SLH: I enjoy the collaboration and dialogue when discussing business continuity strategies. I love when I help the “light bulb” come on for business partners, associates, and employees when they actually think about “what could happen” and “how they can continue work”. I am most passionate about coming out on the other side of a crisis. I know it seems as if I am passionate about a crisis happening but the reality is they do happen. I feel proud, closer to my team, management, technology partners, even corporate areas when I look back and see how we all pulled together, executed our plan, and made it through a crisis. In some cases, you build new relationships through crisis so that’s why I am passionate about the after action.

LS: What characteristics do you believe every leader in this field should possess? 

SLH: I believe a leader in this field should possess a sense of calm, and tenacity. When you are coordinating and leader through a crisis, as a leader, you have to possess a sense of calm to ensure others remain calm. This sense of calm is key to acting according to protocols and plans during an event.

Tenacity is also important for a leader in this field. When you encounter obstacles, setbacks, conflict, and unexpected occurrences during the business continuation process, a leader needs to be persistent in maintaining the objectives of the recovery process and continuing towards the desired state of recovery and normalization for employees, stakeholders, management, clients, and customers.

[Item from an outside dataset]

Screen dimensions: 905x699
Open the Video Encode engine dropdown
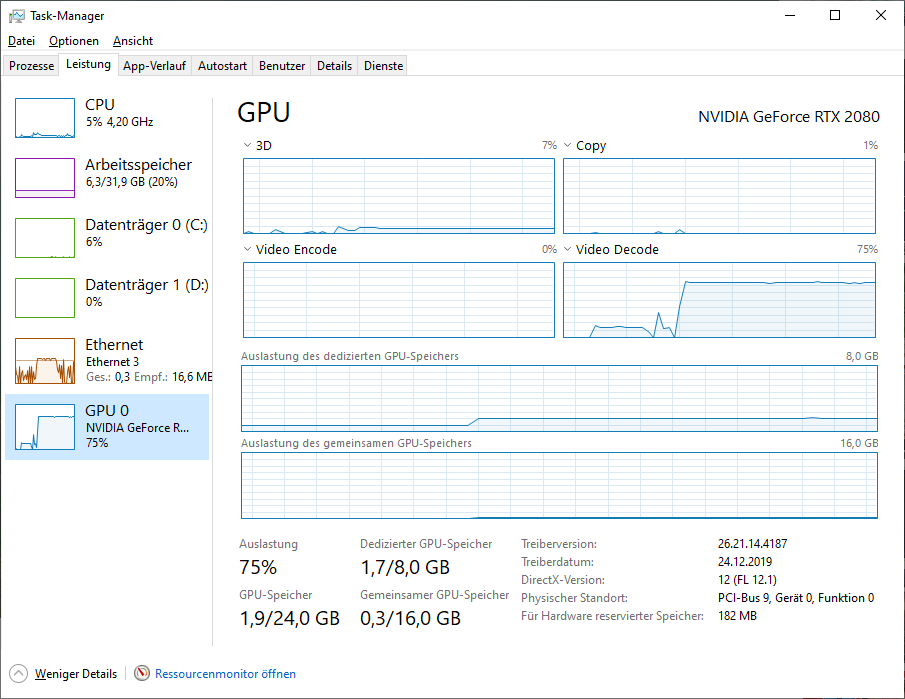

LS: That makes a lot of sense. What would you say are the biggest challenges that continuity professionals face in today’s world?

SLH: I think one of the biggest challenges is ensuring technology doesn’t leave us behind. Technology is moving so fast and more artificial intelligence is being developed and utilized. I hope our profession can remain, regenerate, or realign itself to be of value for years to come.

LS: I know you have a mentoring mindset. Let’s talk about professional advice you’ve gotten or would give. What good advice did you get, professionally, that has helped you in the field? What advice do you wish you had gotten? What advice would you give a mentor, either what to do or what NOT to do?

SLH: Some good advice that has helped me in my field is remember to always rely and educate others on the foundation and professional practices of business continuity.

Advice I wish I had gotten is spend more effort on educating executives and senior management on what the profession truly entails and what it does not entail.

I would advise to learn to use their business continuity knowledge in different fields. Do not just limit yourself to one industry. Whether through DRI courses or online self-study, make yourself “super” valuable by understanding how business continuity can apply in various industries.

LS: How do you align your organization’s core values and business continuity best practices with the actual activities within the organization?

SLH: I believe in understanding the “why” behind the values and then aligning the objectives of the values to the best practices which will then lead to major initiatives and operational goals to meet the needs of the organization. For example, if one of an organization’s values is great customer experience, I ask, “Why do we want our customers to have a good experience with us?” Easy enough, we want to retain customers and have a great reputation out in the organization’s reach. With that knowledge and the professional practices, I derive that as professionals, we have to do our best job for each practice so that when a crisis happens we can meet business requirements to make our customers happy, feel confident in us as an organization, and speak highly of the services we provide to them.

Santita, thank you so much for sharing your thoughts with us today.